56. Bölüm "Melina'm"

100K 3.8K 747
                                    

MİRZA

"Baba! Baba! Baba!"

Paytak adımlarla yanımıza koşturarak giren Âlâ, sürekli 'baba' kelimesini bağırarak tekrar ederken babasının yanına ulaşınca boyu yettiği kadar kollarını Ömür abinin bacaklarına uzatıp, başını da dizini yasladı.

"Söyle babacığım?" dedi Ömür abi, kızını kucağına alırken.

Âlâ tekrardan "Baba!" derken minicik kollarının babasının boynuna sardığında Ömür abi gülümsüyordu.

"Hep baba, hep baba... Bu kızın bildiği başka kelime yok mu? Dayı de prenses, dayı."

Doğruya doğruydu. Masal'ın da anlattığına göre Âlâ tüm gün evin içinde 'baba, baba' diyerek dolaşıyormuş. Bir de sesi gür olacak gibiydi. Evi inletiyordu...

Âlâ, babasına ayrı bir sevgi besliyordu, bu belliydi.

Yalın abi söylenirken her halinden sinirli olduğu belli olan Derya, ağlayan Toprak ve elinde oyuncak araba olan Ömer de salona girdiğinde kucağımda uyumak üzere olan Melina'nın sırtını sıvazlıyordum.

"Anne..."

Toprak, Vuslat'ın yanında oturan Deniz ablanın yanına ağlayarak gittiğinde Deniz abla kaşları havada, kızının saçlarını okşadı.

"Ne oldu anneciğim?

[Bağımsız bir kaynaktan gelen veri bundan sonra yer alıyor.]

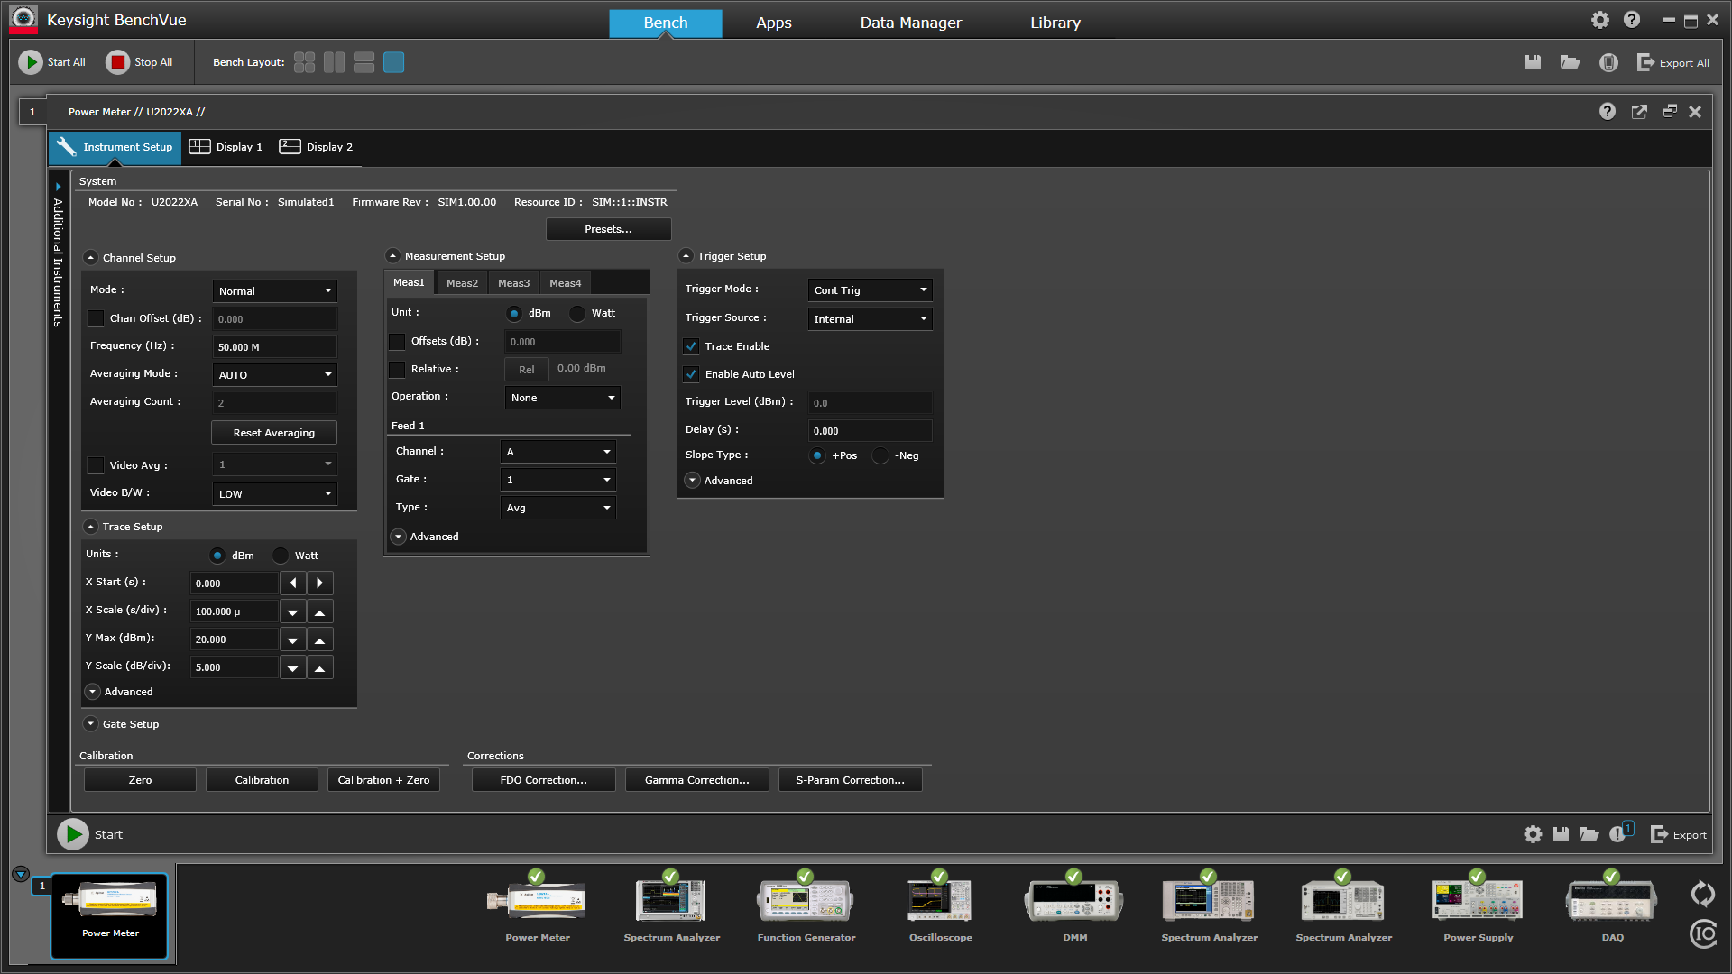Open the Function Generator instrument icon
Viewport: 1732px width, 974px height.
click(806, 900)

Neden ağlıyorsun?"

Derya daha çok ağlarken Masal'ın oturduğu koltuğun hemen önüne oturmuş, oyuncak arabasıyla oynayan Ömer'i gösterdi.

"Ömey saçımı çekti!"

Bu sefer Derya sinirli bir şekilde konuşmaya başladı. "Ya anne! Hiç sözümü dinlemiyorlar. Ömer, oyuncak arabayı aldı. Toprak da o arabayı istedi. Ömer'le aralarında bir çekişme oldu. Sonra Ömer, Toprak'ın saçını çekmiş sanırım. Bir türlü ayıramadım."

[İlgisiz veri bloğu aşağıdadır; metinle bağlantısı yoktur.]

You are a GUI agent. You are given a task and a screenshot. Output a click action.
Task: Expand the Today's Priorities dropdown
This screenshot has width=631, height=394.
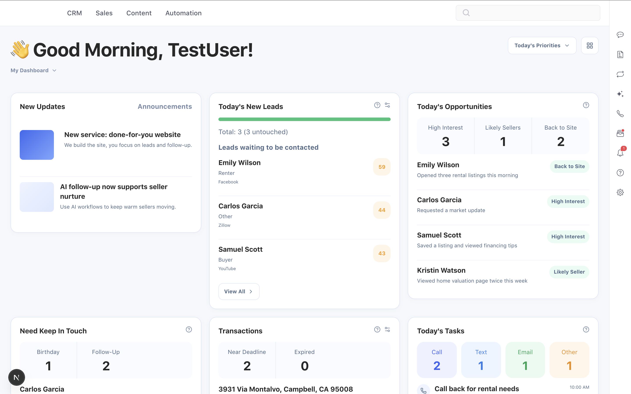click(542, 46)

Konuşmada ismi geçen Ömer, oyuncaktan gözlerini kaldırdığında kısa bir süre etrafına baktıktan sonra tekrardan önüne döndü.

Deniz ablanın oturduğu koltuğun çaprazındaki tekli koltukta oturan Aras amca kızının elinden tutup, onu yanına çektiğinde yanağından öptü.

"Ağlama güzel kızım. Bak, Ömer daha küçük olduğu için anlamıyor. Onunla oyuncaklarını paylaşsan olmaz mı?"

Toprak burnunu çekerken omuzlarını kaldırıp indirdi. "Oymaz. O ayabayla ben oynamak istiyoyum. "

"Fıstık, sen de bebeklerinle oyna. Ömer arabadan sıkılınca da sen o arabayla oynarsın. " dedi Yalın abi.

Toprak hala inat etmeye devam ederken şimdi de Masal önünde oynayan Ömer'e doğru eğilip, usulca konuştu.

"Ömer, arabayı ver anneciğim. "

Masal arabanın bir ucundan tutmuştu ki annesinin oyuncağı elinden alacağını anlayan Ömer, başını olumsuzca sallayıp, oyuncağı kendine çekti.

Yok. Çocuklarla anlaşmak gerçekten çok zordu. Birisi de kabul etmiyordu ki... Ömer zaten henüz bir buçuk yaşında olduğu için çok da bir şey anlamıyordu. Toprak, Ömer'e göre daha büyüktü. O inat etmeyip, biraz daha anlayış gösterebilirdi. Fakat çocuklara bunu anlatmak kolay mıydı? Sonuçta hepsi çocuktu.

"Toprak'cığım daha bebek oldukları için maalesef bizi anlamıyorlar. Ama sen öyle misin? Kocaman abla oldun. Melina, Âlâ ve Ömer'in ablasısın. Böyle ağlamak yakışıyor mu? Onlara ablalık yapsan olmaz mı güzelim? "

Ömür abi tatlı tatlı konuştuktan sonra Toprak kucağımdaki Melina'ya, sonra Âlâ'ya, en son da Ömer'e baktıktan sonra derin bir nefes verdi.